◆ Your instructions ◆
Every record, apart from its pictures, should be repeated exactly.

━━━

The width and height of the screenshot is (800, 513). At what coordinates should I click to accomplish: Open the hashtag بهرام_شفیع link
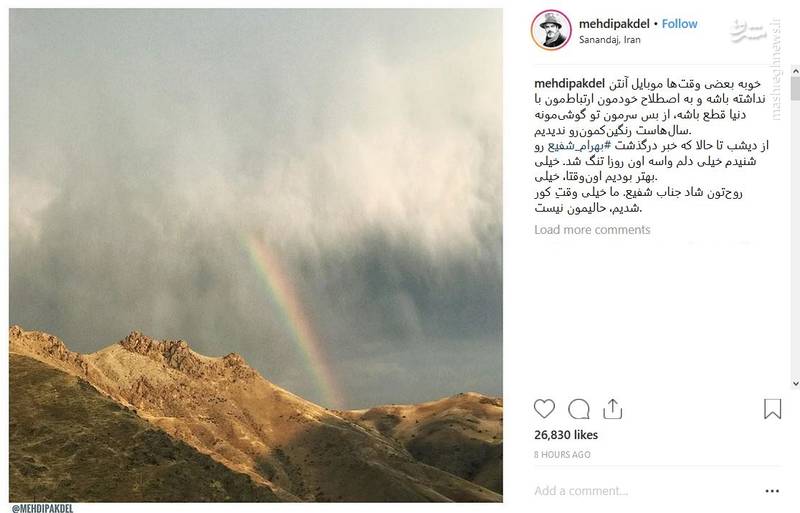tap(579, 145)
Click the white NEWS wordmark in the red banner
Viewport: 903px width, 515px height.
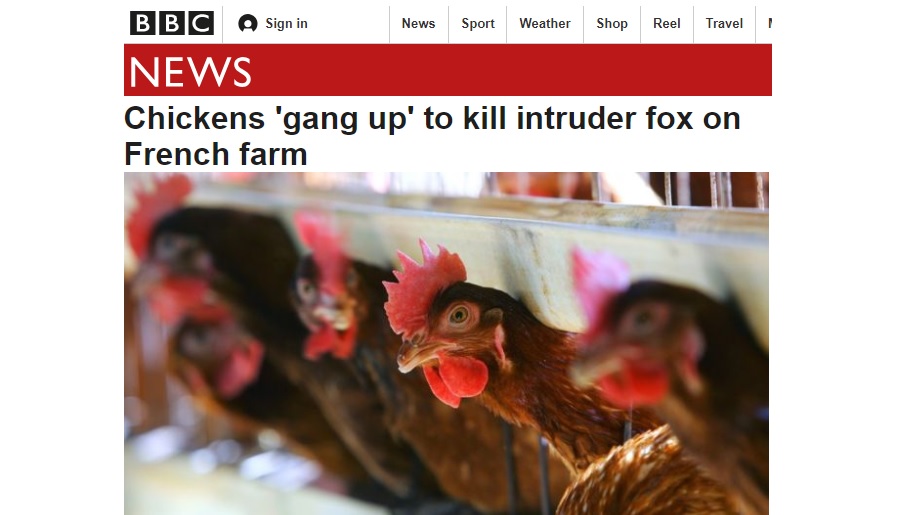click(191, 72)
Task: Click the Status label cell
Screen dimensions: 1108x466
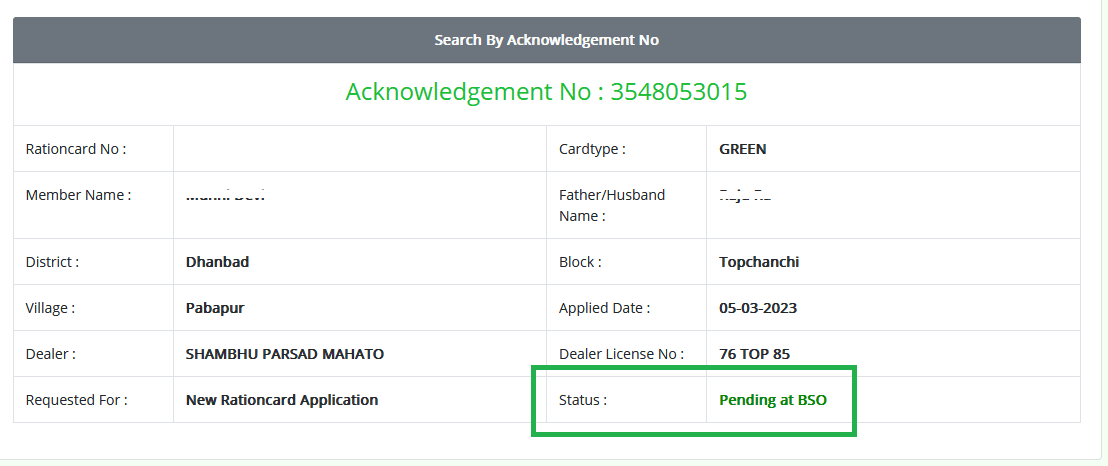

━━━

◆ Final answer ◆
The width and height of the screenshot is (800, 513). At what coordinates should I click to accomplish: Open the hashtag بهرام_شفیع link
tap(579, 145)
Click the white NEWS wordmark in the red banner
Viewport: 903px width, 515px height.
click(191, 72)
Task: Click the Status label cell
Screen dimensions: 1108x466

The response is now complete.